Re: Do I need a PK on a join table?
Date: 14 Feb 2006 10:28:57 -0800
Message-ID: <1139941737.741489.170880_at_g14g2000cwa.googlegroups.com>
By definition any table has to have a key. You can use the PRIMARY KEY constraint OR a NOT NULL unique constraint. some products make assumptions about PRIMARY KEY constraints AND sql willuse it AS a DEFAULT in a REFERENCES clause
CREATE TABLE Clients -- I assume more than one
(client_id INTEGER NOT PRIMARY KEY,
.. );
CREATE TABLE Products - more than one?
(product_id INTEGER NOT NULL PRIMARY KEY,
..);
Client_Product is a horrible name, even in an example!
CREATE TABLE Purchases
(client_id INTEGER NOT NULL
REFERENCES Clients (client_id),
product_id INTEGER NOT NULL
REFERENCES Products (product_id),
PRIMARY KEY (client_id, product_id),
.. )
Wrong. Back to the basics; all tables have to have a key. Otherwise, you have not enforced your business rules and are depending on all future users to do your job for you in their application code.

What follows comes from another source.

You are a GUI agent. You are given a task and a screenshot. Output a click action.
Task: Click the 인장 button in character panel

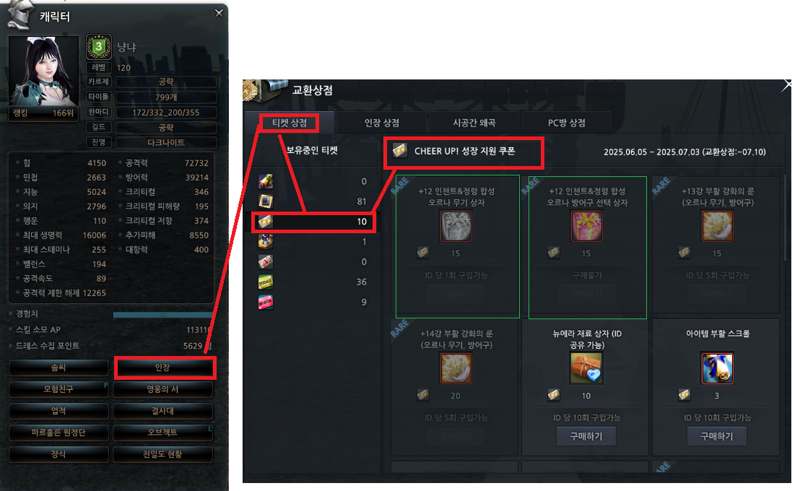[163, 367]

>> can't I accomplish the same thing by just creating a unique index on client_product? <<
Sure, if you do not like to write Standard SQL or portable code.
>> if I'm not interested in any help from an index, I could just create a unique constraint without a PRIMARY KEY: <<
Watch for NULLs in such keys.
First of all, fields and columns are totally different concepts. Secondly, a key is abstract and an index is only one of many ways to implement it. You have logical and physical levels all crossed up.
>> If you don't have any FOREIGN KEYs that reference a PRIMARY KEY (no RI), what's the point of the PRIMARY KEY other than enforcing uniqueness? <<
Isn't that enough? It is called data integrity.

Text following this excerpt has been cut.